In [1]:
import pandas as pd
from ydata_profiling import ProfileReport
import random
from sklearn.preprocessing import LabelEncoder

In [2]:
"""
Data Dictionary

visitor_id: The unique visitor ID.
visit_number: The session number for this user. If this is the first session, then this is set to 1.
visit_id: An identifier for this session. This is part of the value usually stored as the _utmb cookie. This is only unique to the user. For a completely unique ID, you should use a combination of VisitorId and visitId.
visit_start_time: The timestamp (expressed as POSIX time).
visit_date: The date of the session in YYYYMMDD format.
channel_grouping: The Default Channel Group associated with an end user's session for this View.
total_hits: Total number of hits within the session.
total_pageviews: Total number of pageviews within the session.
total_time_on_site: Total time of the session expressed in seconds.
total_bounces: Total bounces (for convenience).
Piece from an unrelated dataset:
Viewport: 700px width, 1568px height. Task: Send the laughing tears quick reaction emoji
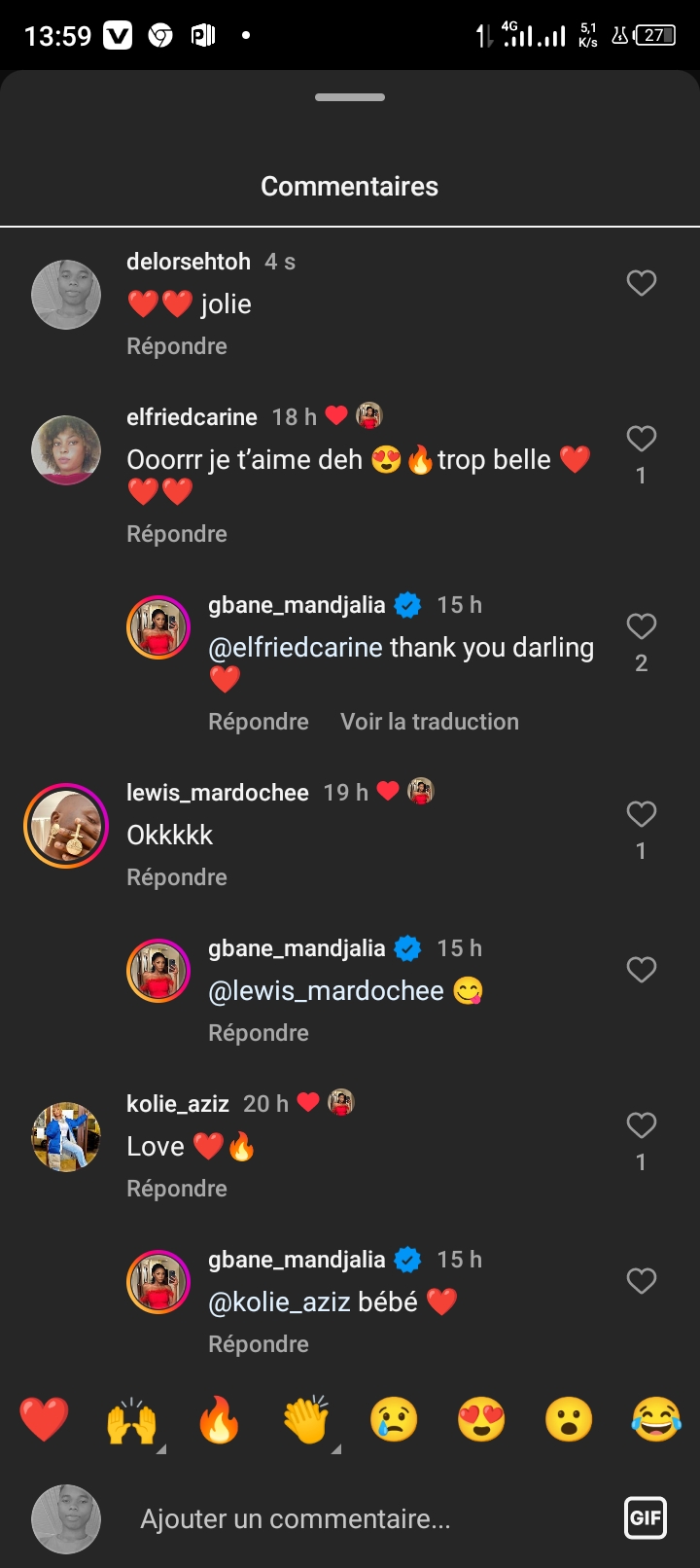click(656, 1419)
For a bounced session, the value is 1, otherwise it is null.
total_transactions: Total number of ecommerce transactions within the session.
total_transaction_revenue: Total transaction revenue, expressed as the value passed to Analytics multiplied by 10^6 (e.g., 2.40 would be given as 2400000).
traffic_source: The source of the traffic source. Could be the name of the search engine, the referring hostname, or a value of the utm_source URL parameter.
traffic_medium: The medium of the traffic source. Could be "organic", "cpc", "referral", or the value of the utm_medium URL parameter.
browser: The browser used (e.g., "Chrome" or "Firefox").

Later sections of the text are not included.